BRUSSELS: European Union leaders appeared to be nearing agreement on a massive stimulus plan for their coronavirus-blighted economies last night after the chairman of their fractious four-day summit presented a new proposal to bridge gaps between them.
EU Council president Charles Michel said he was confident the compromises he had offered the 27 leaders could be the basis for a deal on the 750 billion euro recovery fund that many say is critical to dispel doubts about the bloc’s very future.
“I know that the last steps are always the most difficult but ... I am convinced that an agreement is possible,” he told reporters before heading back to the leaders.
Slow to co-ordinate their initial response to the Covid-19 pandemic and already weakened by Britain’s departure from the bloc, a deal on the economic aid would demonstrate to eurosceptics that it can step up to a crisis and remain united.
“It has been a long summit and a challenging summit but the prize is worth negotiating for,” Irish Prime Minister Micheal Martin said as the Brussels summit dragged into its fourth day – approaching the record length set at a 2000 meeting in the French city of Nice.
European nations have done a better job of containing the coronavirus than the United States after a devastating early few months that hit Italy and Spain particularly hard, collaborating on medical, travel and economic fronts. The European Central Bank has pumped unparalleled money into economies to keep them going while the EU capitals hammer out their recovery fund.
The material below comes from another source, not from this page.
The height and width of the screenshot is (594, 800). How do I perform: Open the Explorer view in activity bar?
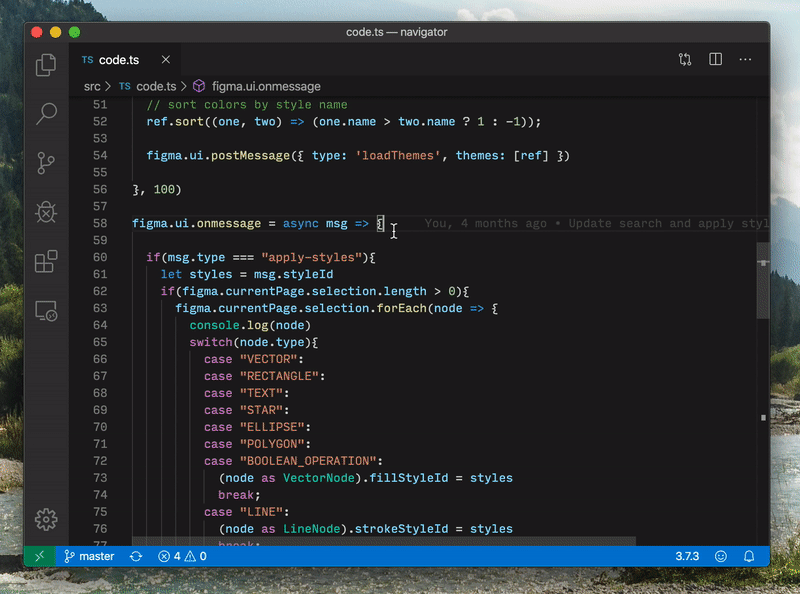(46, 65)
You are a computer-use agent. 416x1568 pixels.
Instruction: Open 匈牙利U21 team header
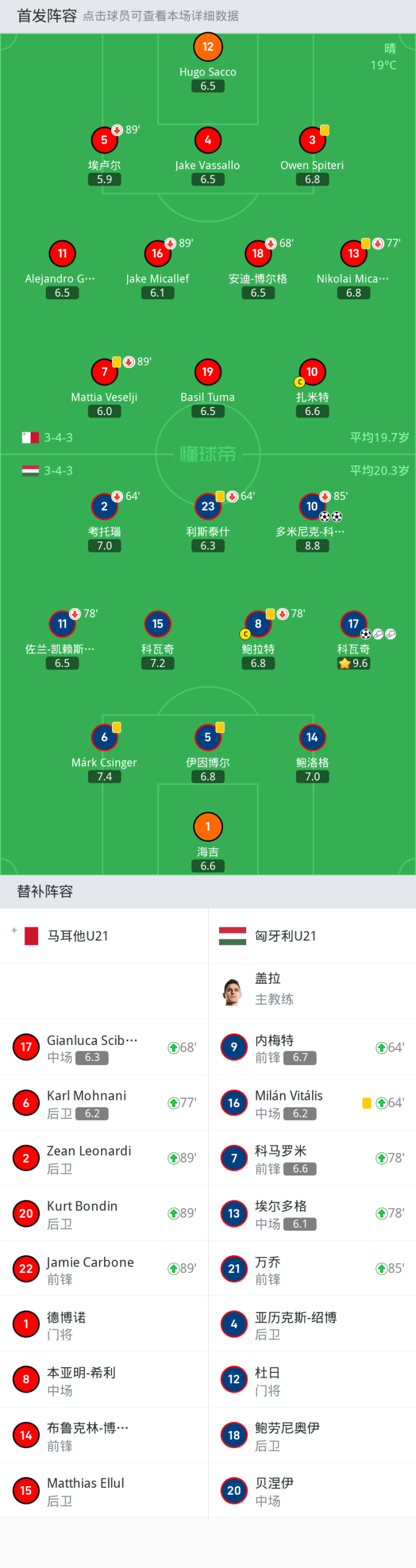(312, 936)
Emotions ran high at a dinner the previous evening as a group of fiscally frugal northern nations led by the Netherlands stood their ground on the level of free grants within a proposed special recovery fund of 750 billion euros overall.
French President Emmanuel Macron lost patience, banging his fist on the table in frustration at “sterile blockages” by the “frugals”, two diplomats said. Polish Prime Minister Mateusz Morawiecki also railed against the “frugals”, branding them “a group of stingy, egotistic states that look at things very narrowly through the prism of their own interests”.
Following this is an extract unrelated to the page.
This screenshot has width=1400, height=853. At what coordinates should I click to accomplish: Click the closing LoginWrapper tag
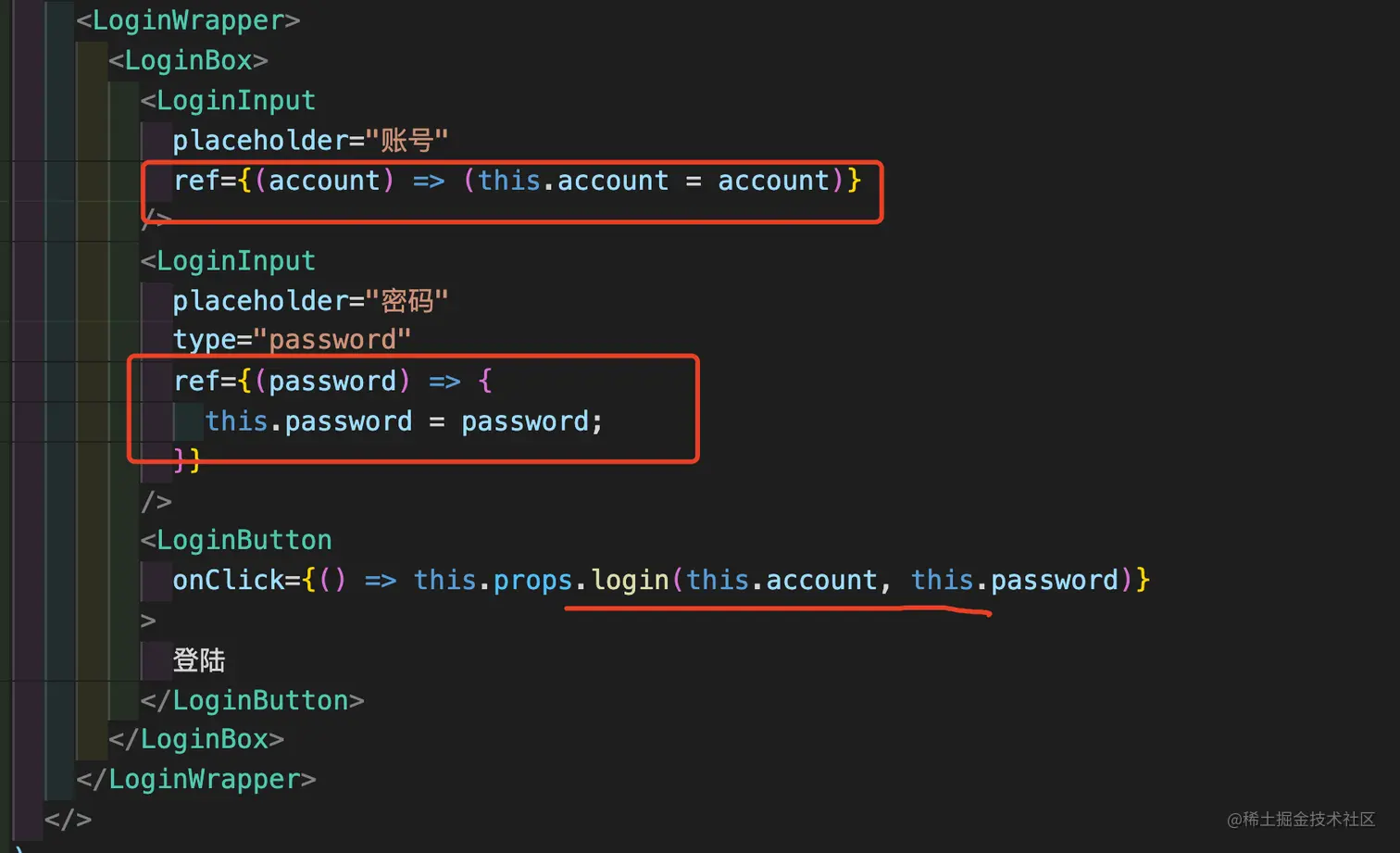point(196,779)
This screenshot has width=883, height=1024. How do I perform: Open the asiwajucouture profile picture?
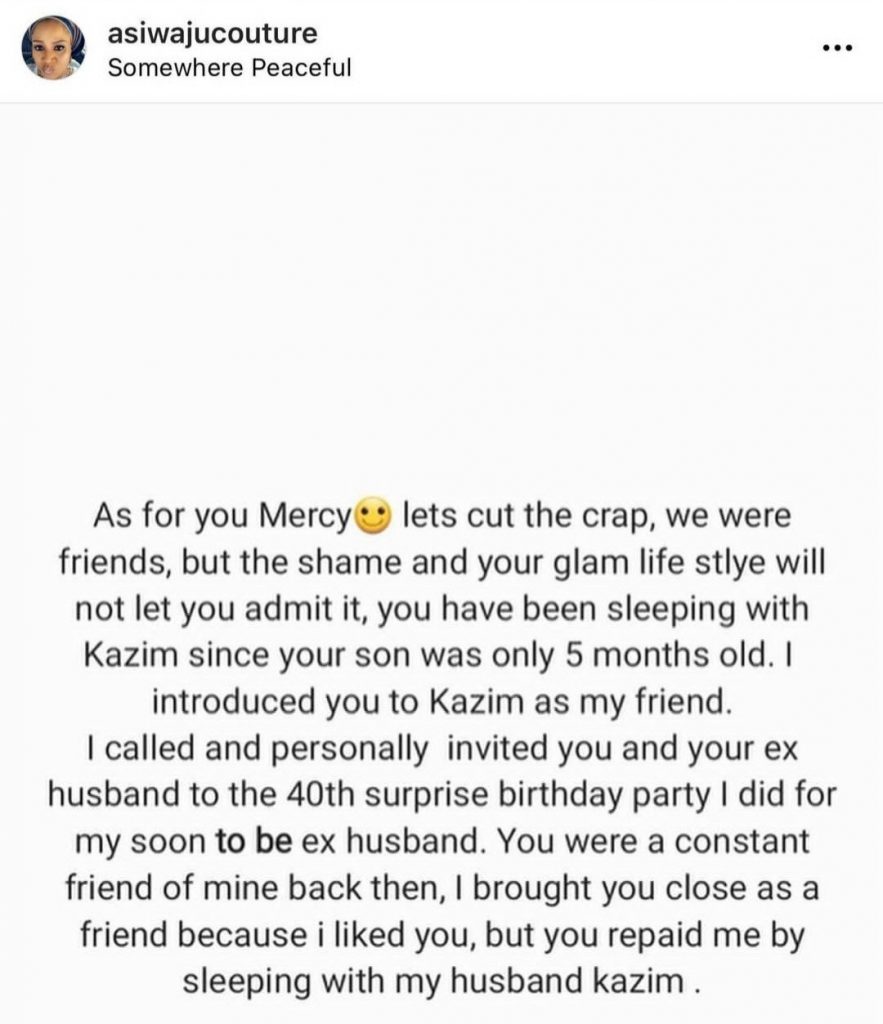53,48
Macron and German Chancellor Angela Merkel sounded optimistic that there could be accord on the stimulus package and, linked to it, the EU’s 2021-2027 common budget of around 1.1 trillion euros.
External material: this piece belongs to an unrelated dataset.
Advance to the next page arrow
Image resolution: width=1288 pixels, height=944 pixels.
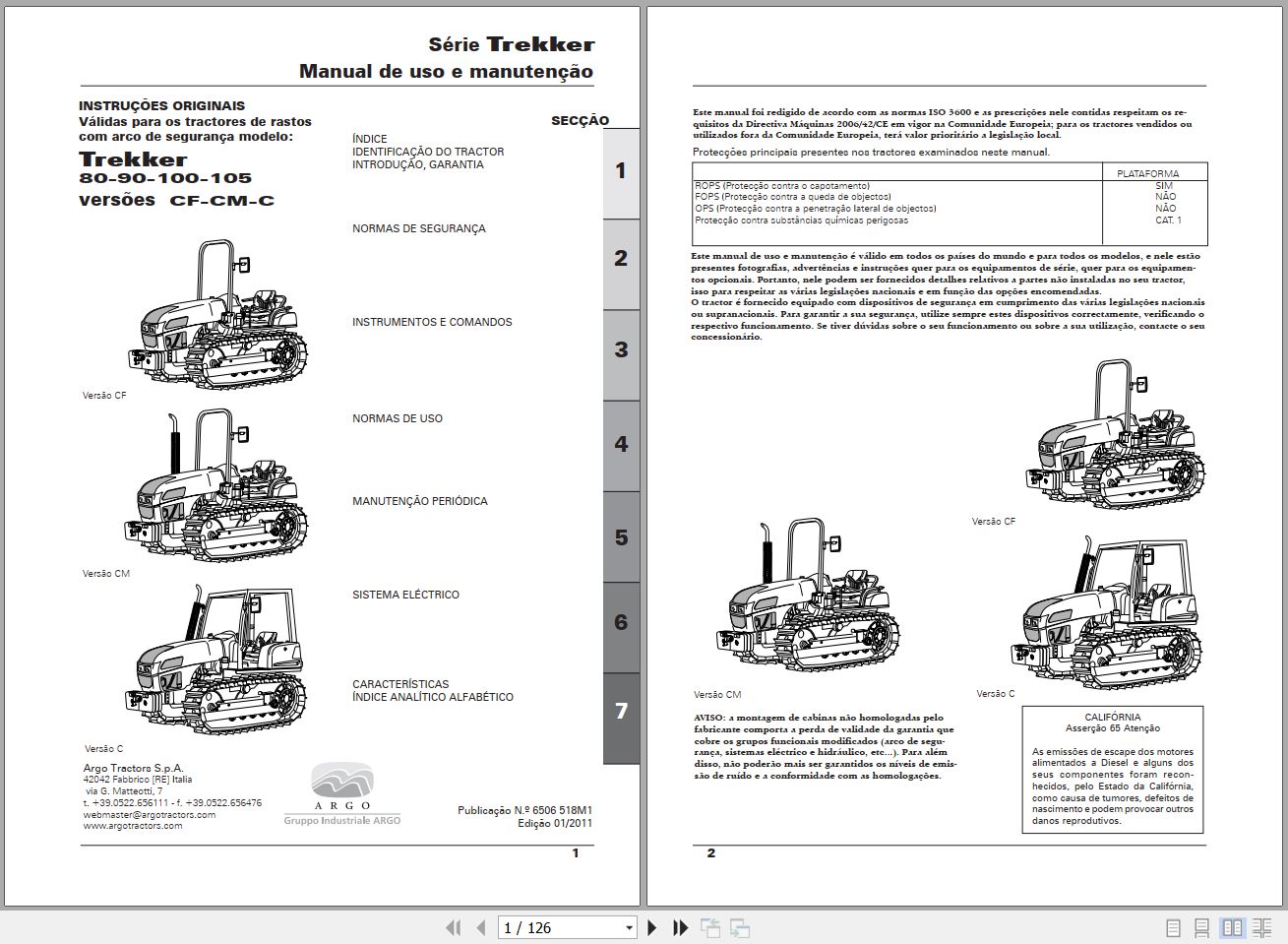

Hopes for a deal to help address Europe’s deepest recession since Second World War sent Italy’s borrowing costs to their lowest since early March and pushed the euro to a 19-week high.
Michel proposed that within the 750 billion euro recovery fund, 390bn should be non-repayable grants, down from 500bn originally proposed, and the rest in repayable loans. His document also envisages that national plans to spend money would have to be approved by a qualified majority of EU governments.